Part of the confusion is that there's not a good distinction in
terminology between:
   1. a timeline ID, which is a specific segment of a timeline
   2. a timeline made up of the given timeline ID and all its
ancestors, terminating at the given ID
   3. the timeline made up of the current ID, all ancestor IDs, and all
descendent IDs that the current active primary switches to
   4. the set of all timelines that contain a given ID

It seems you are saying that replication only concerns itself with #3,
which does not require a timeline ID at all. That seems basically
correct for now, but since we already document the protocol to take a
timeline, it makes sense to me to just have the primary serve it if
possible.

If we (continue to?) allow timelines for replication, it will start to
treat the primary like an archive. That might not be quite what was
intended, but could be powerful. You could imagine a special archive
that implements the replication protocol, and have replicas directly
off the archive, or maybe doing PITR off the archive.

Regards,
    Jeff Davis





Re: A few nuances about specifying the timeline with START_REPLICATION

From
Heikki Linnakangas
Date:
On 18/06/2021 22:55, Jeff Davis wrote:
> On Fri, 2021-06-18 at 21:48 +0300, Heikki Linnakangas wrote:
>> On 18/06/2021 20:27, Jeff Davis wrote:
>> We could teach it to look into the timeline history to find the
>> correct
>> file, though.
> 
> That's how recovery_target_timeline behaves, and it would match my
> intuition better if START_REPLICATION behaved that way.
> 
>> If the client asks for a historic timeline, the replication will
>> stop
>> when it reaches the end of that timeline. In hindsight, I think it
>> would
>> make more sense to send a message to the client to say that it's
>> switching to a new timeline, and continue streaming from the new
>> timeline.
> 
> Why is it important for the standby to be told explicitly in the
> protocol about timeline switches?

So that it knows to write the WAL to the correctly named WAL segment. 
You could do it differently, looking at the 'xlp_tli' field in the WAL 
page headers, or watching out for checkpoint records that change the 
timeline. But currently the standby (and pg_receivewal) depends on the 
protocol for that.

> If it is important, why only for historical timelines?

Well, the latest timeline doesn't have any timeline switches, by 
definition. If you're connected to a standby server, IOW you're doing 
cascading replication, then the current timeline can become historic, if 
the standby follows a timeline switch. In that case, the replication is 
stopped when you reach the timeline switch, just like when you request a 
historic timeline.

>> Hmm, the timeline in the START_REPLICATION command is not specifying
>> a
>> recovery target timeline, so I don't think "latest" or "current"
>> make
>> much sense there.
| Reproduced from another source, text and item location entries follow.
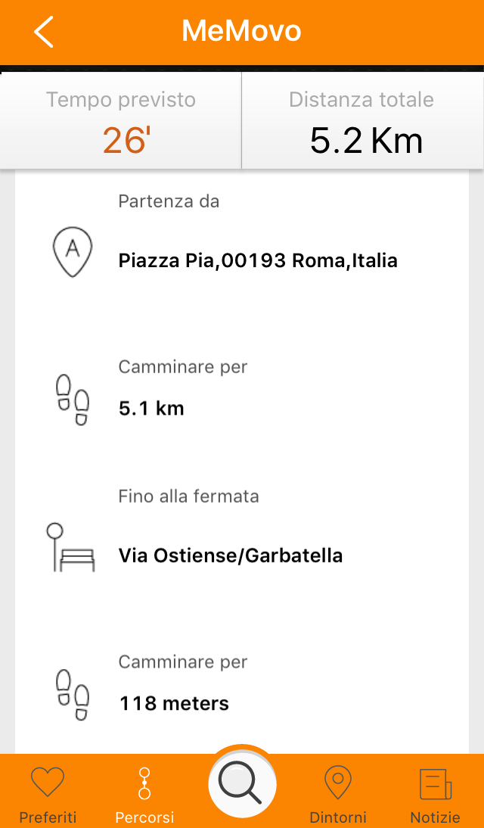
Task: Tap the back arrow in the header
Action: click(x=42, y=32)
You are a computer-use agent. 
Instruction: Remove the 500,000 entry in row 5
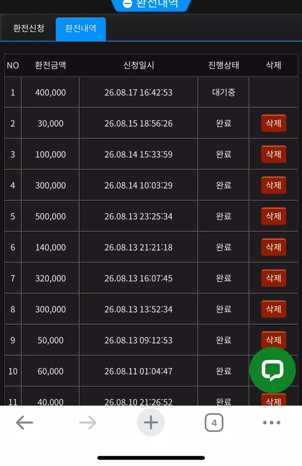[x=274, y=216]
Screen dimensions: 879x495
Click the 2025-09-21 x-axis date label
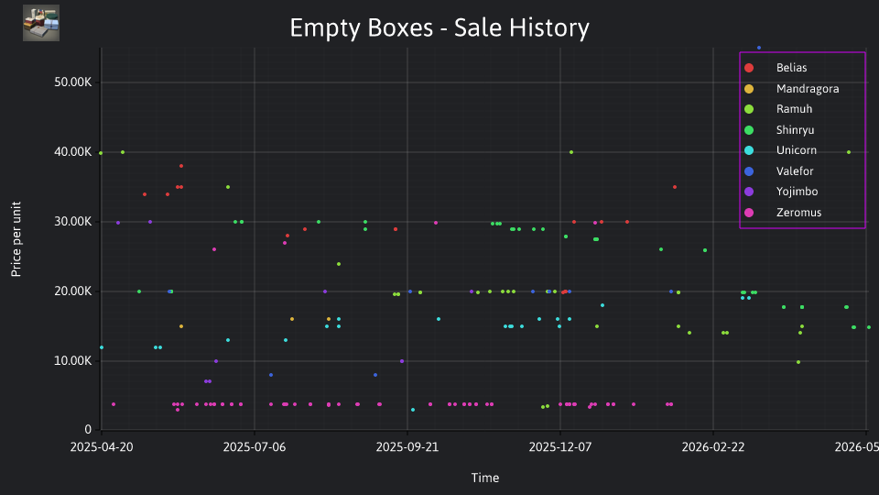point(407,446)
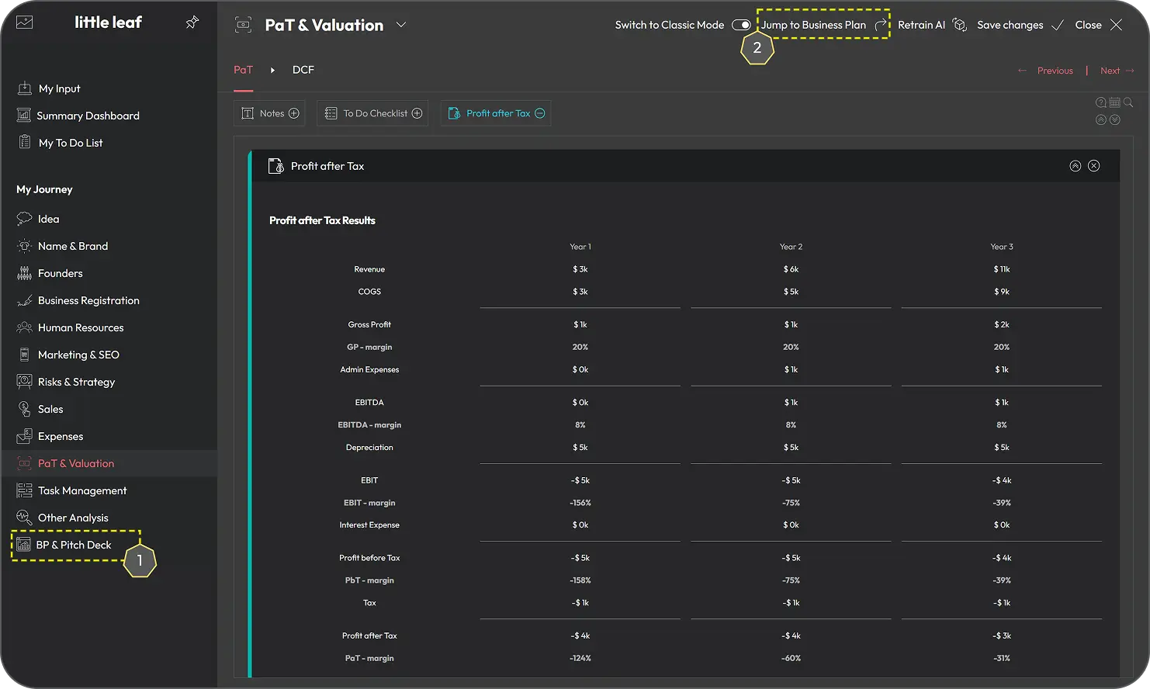Click the magnifier search icon
The image size is (1150, 689).
click(x=1128, y=102)
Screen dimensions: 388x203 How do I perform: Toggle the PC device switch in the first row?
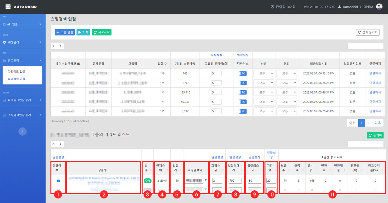pos(243,73)
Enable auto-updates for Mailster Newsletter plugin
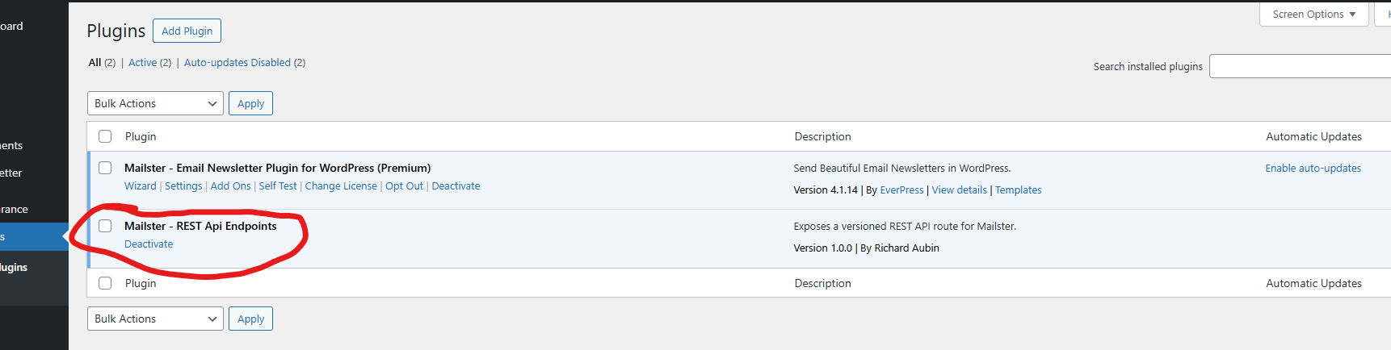1391x350 pixels. pyautogui.click(x=1313, y=169)
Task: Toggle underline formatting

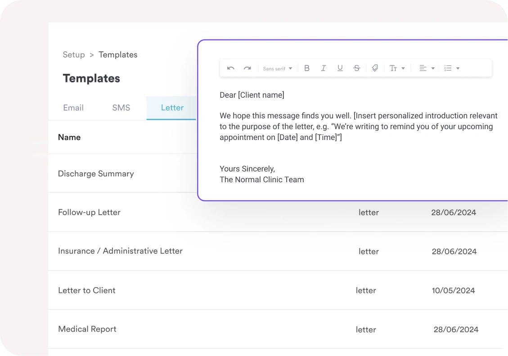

Per above, it just tells the server which timeline
>> the
>> requested starting point belongs to, so it's actually redundant.
> 
> That's not very clear from the docs: "if TIMELINE option is specified,
> streaming starts on timeline tli...".
> 
> Part of the confusion is that there's not a good distinction in
> terminology between:
>     1. a timeline ID, which is a specific segment of a timeline
>     2. a timeline made up of the given timeline ID and all its
> ancestors, terminating at the given ID
>     3. the timeline made up of the current ID, all ancestor IDs, and all
> descendent IDs that the current active primary switches to
>     4. the set of all timelines that contain a given ID

Agreed, that's a bit confusing.

> It seems you are saying that replication only concerns itself with #3,
> which does not require a timeline ID at all. That seems basically
> correct for now, but since we already document the protocol to take a
> timeline, it makes sense to me to just have the primary serve it if
> possible.
> 
> If we (continue to?) allow timelines for replication, it will start to
> treat the primary like an archive. That might not be quite what was
> intended, but could be powerful. You could imagine a special archive
> that implements the replication protocol, and have replicas directly
> off the archive, or maybe doing PITR off the archive.

True.

- Heikki